Chicago CBP finds incendiary device in outbound mail
A Vietnam War-era military flare warning device was discovered on Nov. 3 by U.S. Customs and Border Protection officers in Chicago in mail bound for Japan.
The military trip flare device was discovered in outbound mail packages and was manifested as a “military training dummie” valued at $55, said the agency. The package was being shipped from Missouri to Japan. Although CBP said there was apparently no harmful intent by the parties involved in the shipment, the device, a live phosphorous-based M49A1 flare was “rendered safe and destroyed” by CBP officers, U.S. Postal inspectors and the Chicago Police bomb unit.
CBP said prior to seizing the device, its officers spoke with the shipper, who said it was acquired at an estate sale and sold online.

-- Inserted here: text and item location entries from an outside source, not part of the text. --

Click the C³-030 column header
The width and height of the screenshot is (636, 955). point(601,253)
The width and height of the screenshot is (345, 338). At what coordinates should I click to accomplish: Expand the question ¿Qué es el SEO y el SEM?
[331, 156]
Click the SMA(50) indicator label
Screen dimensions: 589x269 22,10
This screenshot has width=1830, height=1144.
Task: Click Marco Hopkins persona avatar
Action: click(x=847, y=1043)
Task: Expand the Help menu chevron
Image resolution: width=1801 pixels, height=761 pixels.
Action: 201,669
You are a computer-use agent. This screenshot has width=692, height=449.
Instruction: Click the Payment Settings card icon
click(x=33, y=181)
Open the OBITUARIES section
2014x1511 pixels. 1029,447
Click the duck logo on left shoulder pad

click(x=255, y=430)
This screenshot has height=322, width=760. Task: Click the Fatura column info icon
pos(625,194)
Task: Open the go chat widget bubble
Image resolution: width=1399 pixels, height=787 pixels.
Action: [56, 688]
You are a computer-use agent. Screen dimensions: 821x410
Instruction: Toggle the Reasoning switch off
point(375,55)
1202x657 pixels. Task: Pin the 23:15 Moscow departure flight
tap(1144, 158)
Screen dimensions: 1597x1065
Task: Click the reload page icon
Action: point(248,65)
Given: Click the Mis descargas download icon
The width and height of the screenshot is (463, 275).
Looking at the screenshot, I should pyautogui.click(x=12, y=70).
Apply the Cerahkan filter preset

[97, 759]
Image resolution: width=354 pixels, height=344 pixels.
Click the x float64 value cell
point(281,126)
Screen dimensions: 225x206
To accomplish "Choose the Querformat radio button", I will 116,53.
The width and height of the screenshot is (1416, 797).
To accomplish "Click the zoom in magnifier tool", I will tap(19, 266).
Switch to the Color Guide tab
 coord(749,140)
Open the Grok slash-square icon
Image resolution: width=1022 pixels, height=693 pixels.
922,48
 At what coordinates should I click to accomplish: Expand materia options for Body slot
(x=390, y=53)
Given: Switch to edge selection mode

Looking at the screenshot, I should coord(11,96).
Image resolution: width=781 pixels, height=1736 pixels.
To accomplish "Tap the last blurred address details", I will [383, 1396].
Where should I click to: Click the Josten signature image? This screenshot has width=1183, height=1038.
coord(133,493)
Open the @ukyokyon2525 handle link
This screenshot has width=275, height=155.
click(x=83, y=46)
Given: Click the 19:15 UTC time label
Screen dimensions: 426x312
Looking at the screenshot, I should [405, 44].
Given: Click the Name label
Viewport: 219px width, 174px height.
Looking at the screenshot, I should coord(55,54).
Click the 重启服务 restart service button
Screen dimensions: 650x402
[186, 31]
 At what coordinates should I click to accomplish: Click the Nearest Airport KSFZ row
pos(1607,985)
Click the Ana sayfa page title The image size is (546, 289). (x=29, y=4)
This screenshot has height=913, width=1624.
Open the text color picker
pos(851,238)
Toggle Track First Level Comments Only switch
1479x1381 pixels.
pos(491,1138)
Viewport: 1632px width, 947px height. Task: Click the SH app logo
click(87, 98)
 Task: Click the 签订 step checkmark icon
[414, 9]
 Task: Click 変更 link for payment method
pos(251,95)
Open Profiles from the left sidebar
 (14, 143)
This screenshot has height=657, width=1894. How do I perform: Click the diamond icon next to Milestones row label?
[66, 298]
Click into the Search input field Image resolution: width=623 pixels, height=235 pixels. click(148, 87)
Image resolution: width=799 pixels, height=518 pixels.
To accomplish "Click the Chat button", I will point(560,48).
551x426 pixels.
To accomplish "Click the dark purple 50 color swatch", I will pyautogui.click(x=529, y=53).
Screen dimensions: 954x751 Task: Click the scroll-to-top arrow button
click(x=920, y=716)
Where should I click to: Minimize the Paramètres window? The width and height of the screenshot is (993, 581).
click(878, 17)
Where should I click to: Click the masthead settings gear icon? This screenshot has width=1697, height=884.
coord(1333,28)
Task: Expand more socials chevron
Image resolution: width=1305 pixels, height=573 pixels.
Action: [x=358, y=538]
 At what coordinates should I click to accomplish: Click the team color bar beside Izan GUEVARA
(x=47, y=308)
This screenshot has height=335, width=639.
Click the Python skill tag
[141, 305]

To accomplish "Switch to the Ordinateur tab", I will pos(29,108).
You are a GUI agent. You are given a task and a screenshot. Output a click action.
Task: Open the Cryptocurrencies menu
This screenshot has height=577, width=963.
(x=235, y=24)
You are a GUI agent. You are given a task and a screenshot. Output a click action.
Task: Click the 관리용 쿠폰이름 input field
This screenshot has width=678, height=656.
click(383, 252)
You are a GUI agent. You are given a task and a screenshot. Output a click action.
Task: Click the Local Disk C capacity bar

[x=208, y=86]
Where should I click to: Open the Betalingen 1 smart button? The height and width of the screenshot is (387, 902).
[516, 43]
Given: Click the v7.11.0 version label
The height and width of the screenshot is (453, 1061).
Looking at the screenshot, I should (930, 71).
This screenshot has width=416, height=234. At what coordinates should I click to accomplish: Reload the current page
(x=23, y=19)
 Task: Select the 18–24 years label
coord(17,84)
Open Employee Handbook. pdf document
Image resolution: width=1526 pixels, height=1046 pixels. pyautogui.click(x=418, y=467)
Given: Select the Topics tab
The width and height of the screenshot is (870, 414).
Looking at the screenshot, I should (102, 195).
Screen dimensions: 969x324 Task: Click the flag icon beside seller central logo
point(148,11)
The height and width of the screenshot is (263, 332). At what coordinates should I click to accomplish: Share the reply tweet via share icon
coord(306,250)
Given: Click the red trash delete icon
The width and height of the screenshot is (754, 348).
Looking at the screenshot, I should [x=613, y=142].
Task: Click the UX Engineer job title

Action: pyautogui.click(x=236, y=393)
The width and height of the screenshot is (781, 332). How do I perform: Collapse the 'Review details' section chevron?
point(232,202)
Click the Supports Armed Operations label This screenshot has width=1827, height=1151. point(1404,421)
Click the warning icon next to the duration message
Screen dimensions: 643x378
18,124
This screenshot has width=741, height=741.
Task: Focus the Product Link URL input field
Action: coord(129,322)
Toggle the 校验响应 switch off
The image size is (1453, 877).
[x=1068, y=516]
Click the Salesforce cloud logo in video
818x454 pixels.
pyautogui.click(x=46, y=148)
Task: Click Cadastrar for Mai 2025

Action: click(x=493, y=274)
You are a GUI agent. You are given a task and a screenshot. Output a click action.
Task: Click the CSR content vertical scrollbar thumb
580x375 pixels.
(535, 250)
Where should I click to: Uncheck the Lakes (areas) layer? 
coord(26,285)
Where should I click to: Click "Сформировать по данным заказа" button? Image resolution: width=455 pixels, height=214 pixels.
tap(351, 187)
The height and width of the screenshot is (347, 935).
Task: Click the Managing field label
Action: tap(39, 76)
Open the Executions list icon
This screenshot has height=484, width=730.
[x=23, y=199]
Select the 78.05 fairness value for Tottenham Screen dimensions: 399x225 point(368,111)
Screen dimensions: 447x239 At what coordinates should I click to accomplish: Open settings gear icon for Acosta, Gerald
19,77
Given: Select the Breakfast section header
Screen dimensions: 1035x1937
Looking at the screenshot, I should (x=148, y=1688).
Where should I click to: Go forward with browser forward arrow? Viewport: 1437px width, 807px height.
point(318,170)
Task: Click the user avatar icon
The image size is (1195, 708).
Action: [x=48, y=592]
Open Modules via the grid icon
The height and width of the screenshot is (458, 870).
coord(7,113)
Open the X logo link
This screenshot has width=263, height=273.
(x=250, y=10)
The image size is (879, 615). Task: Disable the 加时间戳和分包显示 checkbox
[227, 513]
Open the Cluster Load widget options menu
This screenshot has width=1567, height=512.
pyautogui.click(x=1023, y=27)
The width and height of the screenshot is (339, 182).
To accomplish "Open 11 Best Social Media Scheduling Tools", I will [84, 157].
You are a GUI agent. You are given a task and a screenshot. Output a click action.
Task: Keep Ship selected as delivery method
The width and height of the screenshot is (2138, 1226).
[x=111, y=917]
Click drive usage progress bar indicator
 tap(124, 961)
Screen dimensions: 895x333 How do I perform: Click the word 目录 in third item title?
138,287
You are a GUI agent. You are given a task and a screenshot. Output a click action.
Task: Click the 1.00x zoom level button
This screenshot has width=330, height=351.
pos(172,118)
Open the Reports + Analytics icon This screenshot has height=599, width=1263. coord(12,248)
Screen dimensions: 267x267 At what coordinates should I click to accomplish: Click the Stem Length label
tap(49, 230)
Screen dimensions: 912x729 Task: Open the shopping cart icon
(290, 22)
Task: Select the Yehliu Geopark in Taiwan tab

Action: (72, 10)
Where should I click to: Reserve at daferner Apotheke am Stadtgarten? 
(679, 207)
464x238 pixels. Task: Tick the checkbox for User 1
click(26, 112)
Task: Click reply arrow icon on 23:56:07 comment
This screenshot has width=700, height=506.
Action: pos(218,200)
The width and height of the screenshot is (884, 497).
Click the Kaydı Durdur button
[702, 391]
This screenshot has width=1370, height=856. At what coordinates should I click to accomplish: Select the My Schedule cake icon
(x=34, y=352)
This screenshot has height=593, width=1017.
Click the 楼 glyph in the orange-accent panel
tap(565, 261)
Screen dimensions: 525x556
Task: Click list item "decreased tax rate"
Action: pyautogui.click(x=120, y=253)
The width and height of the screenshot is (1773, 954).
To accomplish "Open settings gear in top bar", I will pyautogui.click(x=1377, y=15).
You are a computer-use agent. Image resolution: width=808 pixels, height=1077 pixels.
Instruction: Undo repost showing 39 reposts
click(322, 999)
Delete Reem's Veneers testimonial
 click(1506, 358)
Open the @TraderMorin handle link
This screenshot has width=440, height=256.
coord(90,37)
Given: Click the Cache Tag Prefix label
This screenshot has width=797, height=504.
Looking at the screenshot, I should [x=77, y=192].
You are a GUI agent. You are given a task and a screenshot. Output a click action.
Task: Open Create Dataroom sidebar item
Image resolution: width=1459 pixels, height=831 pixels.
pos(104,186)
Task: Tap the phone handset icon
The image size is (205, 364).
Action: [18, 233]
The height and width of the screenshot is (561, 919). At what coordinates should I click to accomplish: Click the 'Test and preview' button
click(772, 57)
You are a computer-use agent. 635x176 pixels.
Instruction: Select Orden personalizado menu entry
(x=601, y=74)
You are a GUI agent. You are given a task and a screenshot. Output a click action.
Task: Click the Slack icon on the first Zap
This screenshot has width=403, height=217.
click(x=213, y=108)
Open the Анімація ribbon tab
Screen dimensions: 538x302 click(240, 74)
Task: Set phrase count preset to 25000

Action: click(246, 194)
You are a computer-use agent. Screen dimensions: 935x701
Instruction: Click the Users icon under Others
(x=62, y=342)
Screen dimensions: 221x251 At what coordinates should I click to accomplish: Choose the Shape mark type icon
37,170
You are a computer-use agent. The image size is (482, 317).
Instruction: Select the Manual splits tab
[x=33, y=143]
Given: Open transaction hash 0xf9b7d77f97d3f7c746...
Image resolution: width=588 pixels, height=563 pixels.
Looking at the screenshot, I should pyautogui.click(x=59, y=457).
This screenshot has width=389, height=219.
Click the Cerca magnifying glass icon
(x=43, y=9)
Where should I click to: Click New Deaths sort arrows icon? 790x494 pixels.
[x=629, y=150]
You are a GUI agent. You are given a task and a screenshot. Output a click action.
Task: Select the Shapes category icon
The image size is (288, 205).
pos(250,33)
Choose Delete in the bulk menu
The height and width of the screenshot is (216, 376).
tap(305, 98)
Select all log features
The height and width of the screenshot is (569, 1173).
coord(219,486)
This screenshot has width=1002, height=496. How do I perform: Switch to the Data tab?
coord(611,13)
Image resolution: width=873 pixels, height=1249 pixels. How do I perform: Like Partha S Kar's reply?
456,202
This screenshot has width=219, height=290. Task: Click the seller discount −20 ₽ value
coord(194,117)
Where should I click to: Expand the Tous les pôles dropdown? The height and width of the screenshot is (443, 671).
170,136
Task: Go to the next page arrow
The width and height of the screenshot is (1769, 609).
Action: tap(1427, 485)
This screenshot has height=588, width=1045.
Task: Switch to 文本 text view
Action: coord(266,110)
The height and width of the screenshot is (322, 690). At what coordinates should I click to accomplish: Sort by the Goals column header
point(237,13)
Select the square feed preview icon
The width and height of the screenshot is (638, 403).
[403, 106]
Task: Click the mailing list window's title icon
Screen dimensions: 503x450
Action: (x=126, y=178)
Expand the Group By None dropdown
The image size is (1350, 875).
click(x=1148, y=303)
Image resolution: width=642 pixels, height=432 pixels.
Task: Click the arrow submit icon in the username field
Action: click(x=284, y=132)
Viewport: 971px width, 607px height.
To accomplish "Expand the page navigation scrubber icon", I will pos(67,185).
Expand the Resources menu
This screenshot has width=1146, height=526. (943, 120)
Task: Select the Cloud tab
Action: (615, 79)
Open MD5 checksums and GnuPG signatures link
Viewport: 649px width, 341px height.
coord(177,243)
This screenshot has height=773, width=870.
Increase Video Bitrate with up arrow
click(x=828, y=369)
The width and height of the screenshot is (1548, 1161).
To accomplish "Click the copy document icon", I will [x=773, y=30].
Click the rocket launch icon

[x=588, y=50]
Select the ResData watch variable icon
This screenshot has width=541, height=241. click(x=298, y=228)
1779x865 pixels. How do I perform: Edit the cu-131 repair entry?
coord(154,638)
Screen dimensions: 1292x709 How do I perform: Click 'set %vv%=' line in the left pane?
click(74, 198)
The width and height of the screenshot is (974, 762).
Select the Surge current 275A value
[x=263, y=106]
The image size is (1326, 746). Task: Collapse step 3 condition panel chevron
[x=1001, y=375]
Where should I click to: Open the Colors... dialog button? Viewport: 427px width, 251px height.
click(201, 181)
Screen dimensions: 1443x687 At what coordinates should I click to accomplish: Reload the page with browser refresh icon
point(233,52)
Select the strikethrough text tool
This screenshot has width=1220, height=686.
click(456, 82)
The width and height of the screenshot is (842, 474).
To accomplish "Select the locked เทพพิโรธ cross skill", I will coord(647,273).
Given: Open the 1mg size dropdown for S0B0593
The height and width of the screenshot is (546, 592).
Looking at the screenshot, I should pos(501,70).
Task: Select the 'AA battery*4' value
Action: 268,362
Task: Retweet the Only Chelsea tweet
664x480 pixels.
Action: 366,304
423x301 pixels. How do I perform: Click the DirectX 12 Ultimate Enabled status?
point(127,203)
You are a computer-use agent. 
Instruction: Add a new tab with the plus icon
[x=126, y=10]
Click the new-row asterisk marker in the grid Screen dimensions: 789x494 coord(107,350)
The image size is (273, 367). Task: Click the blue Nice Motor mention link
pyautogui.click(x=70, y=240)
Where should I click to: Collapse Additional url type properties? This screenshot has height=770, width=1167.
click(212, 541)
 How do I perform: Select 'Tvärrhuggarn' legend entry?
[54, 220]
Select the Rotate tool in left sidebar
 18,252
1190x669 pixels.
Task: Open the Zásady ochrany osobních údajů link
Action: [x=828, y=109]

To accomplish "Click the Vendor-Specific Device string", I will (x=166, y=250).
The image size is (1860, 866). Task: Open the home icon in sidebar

The case is under still under investigation, said CBP.
“In this instance, a military incendiary device was intercepted by CBP officers thus avoiding a potential catastrophic event,” said David Murphy, CBP director of field operations in Chicago.
The M49A1 trip flare is an early warning signaling device used to warn of infiltrating troops by illuminating the area surrounding the trip flare, said CBP. The trip flare can provide a light intensity exceeding 35,000 candelas for approximately one minute where it can reach a temperature of almost 5,000 degrees Fahrenheit, said the agency.
CBP officers and agriculture specialists are stationed at international mail facilities located throughout the country. CBP conducts enforcement operations on international mail and is on the lookout for any type of contraband or prohibited items being shipped into or out of the U.S., said the agency.